**BRIEF**
The reply should hold nothing except the lines from the one with "Image resolution: width=743" through the end of the entries, duplicated exactly and with no pictures.

**MATERIAL FOR THIS TASK**
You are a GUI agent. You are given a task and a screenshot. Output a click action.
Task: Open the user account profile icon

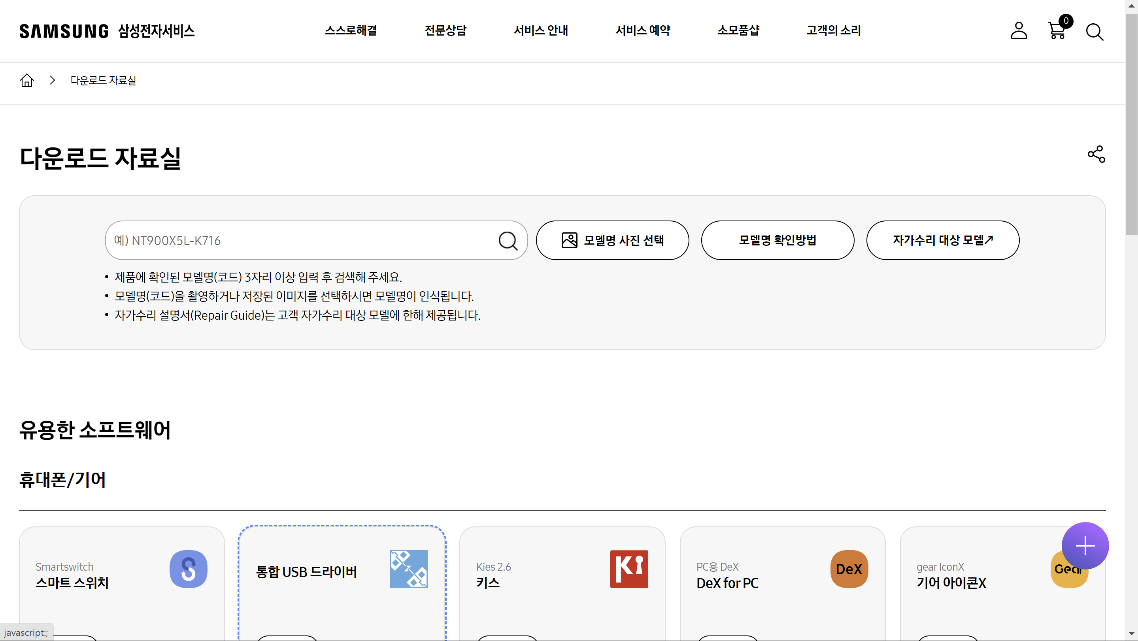point(1018,31)
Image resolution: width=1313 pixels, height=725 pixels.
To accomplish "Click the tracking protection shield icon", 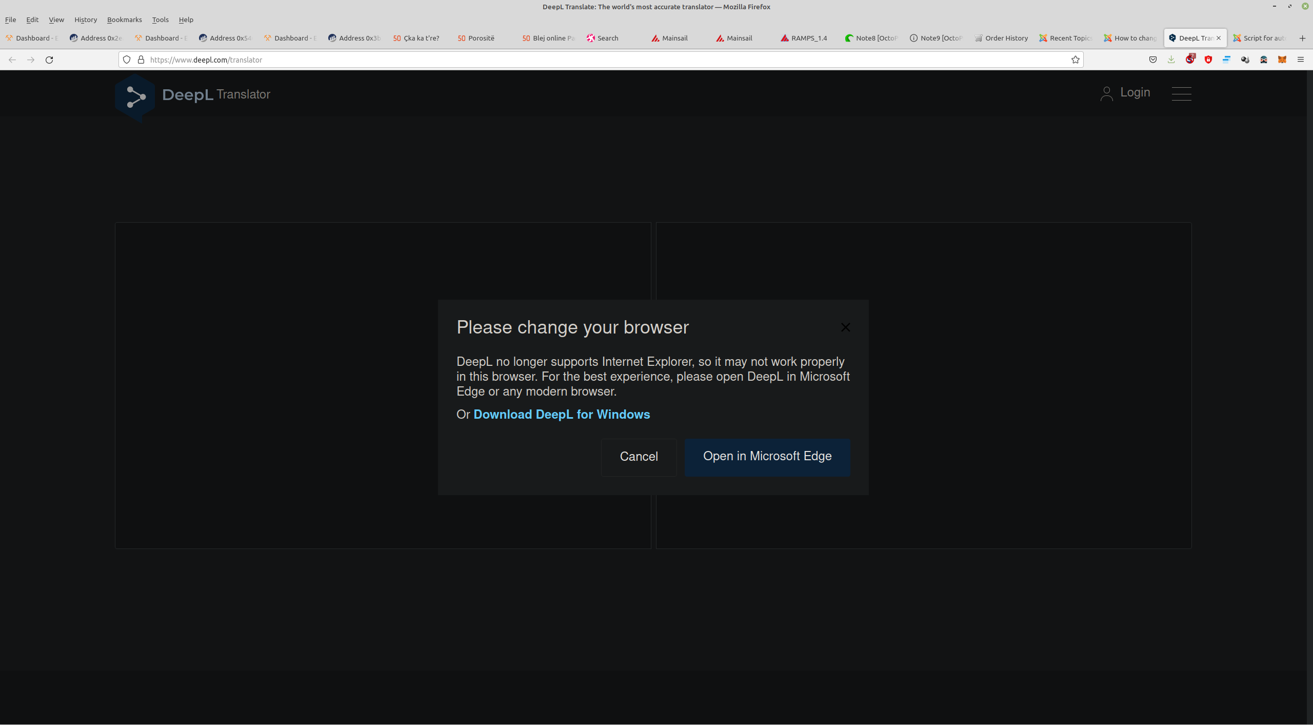I will click(127, 60).
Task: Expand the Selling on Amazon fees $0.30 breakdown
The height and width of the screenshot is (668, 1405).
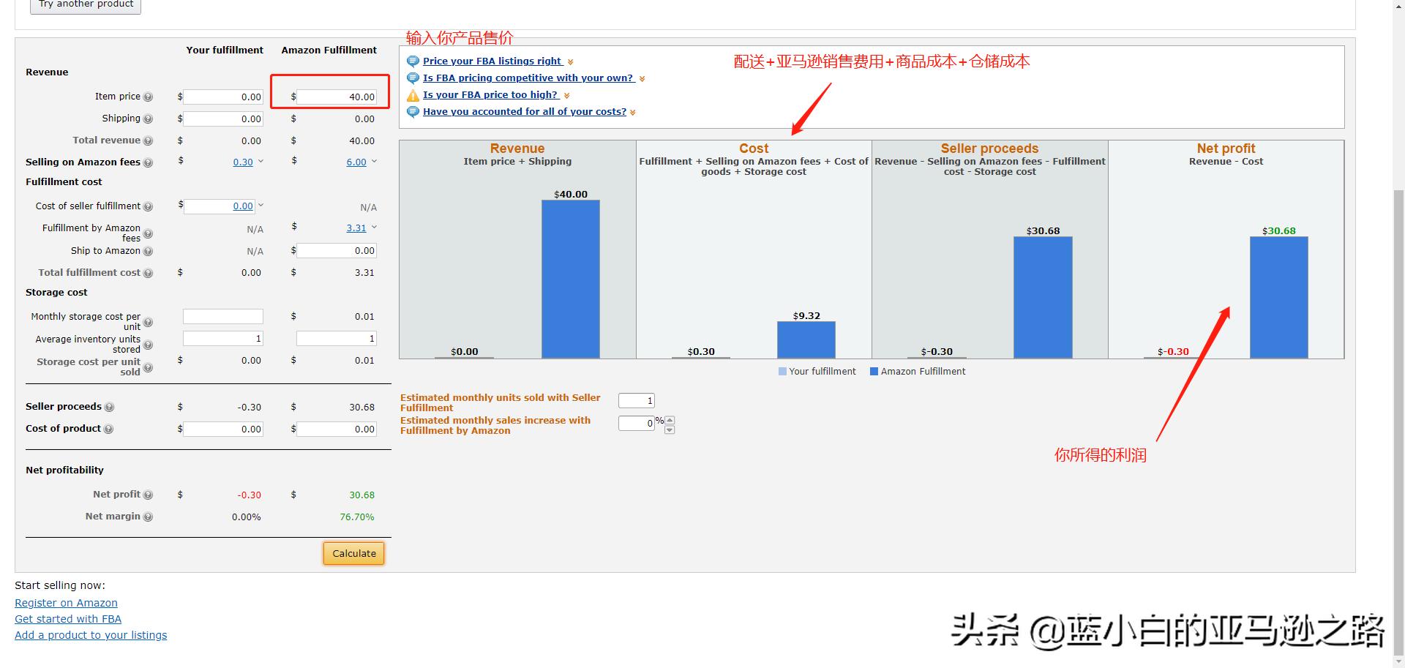Action: [261, 162]
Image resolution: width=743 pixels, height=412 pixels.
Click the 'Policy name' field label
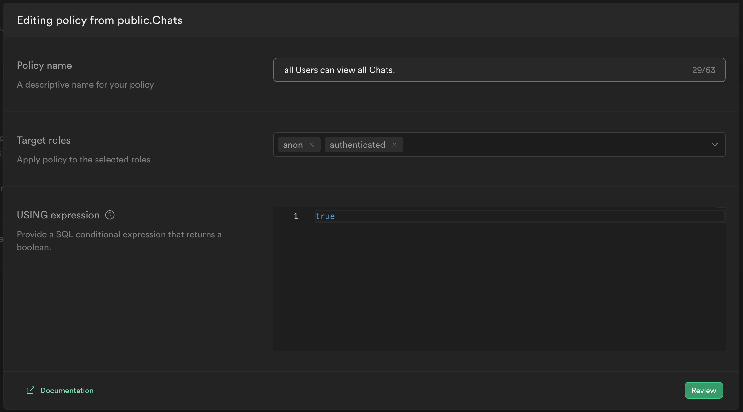(x=44, y=66)
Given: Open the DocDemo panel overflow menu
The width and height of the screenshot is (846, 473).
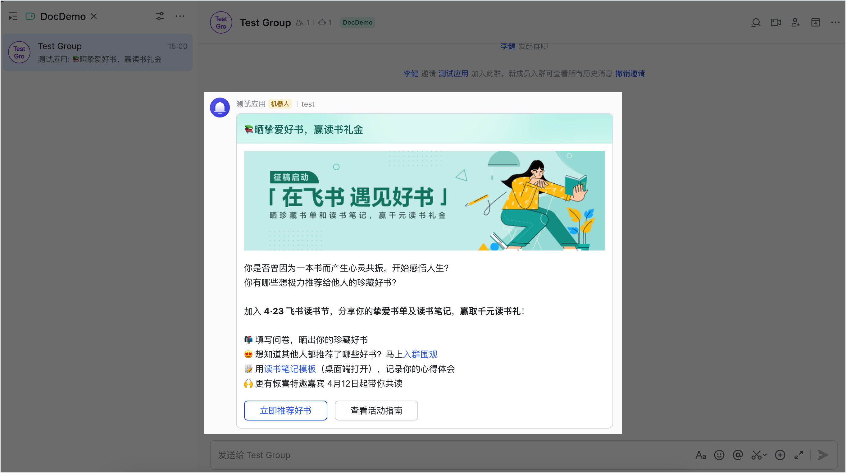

**RESPONSE TO THIS EXERCISE**
Image resolution: width=743 pixels, height=412 pixels.
Click the 'Policy name' field label
(x=44, y=66)
Given: Open the DocDemo panel overflow menu
The width and height of the screenshot is (846, 473).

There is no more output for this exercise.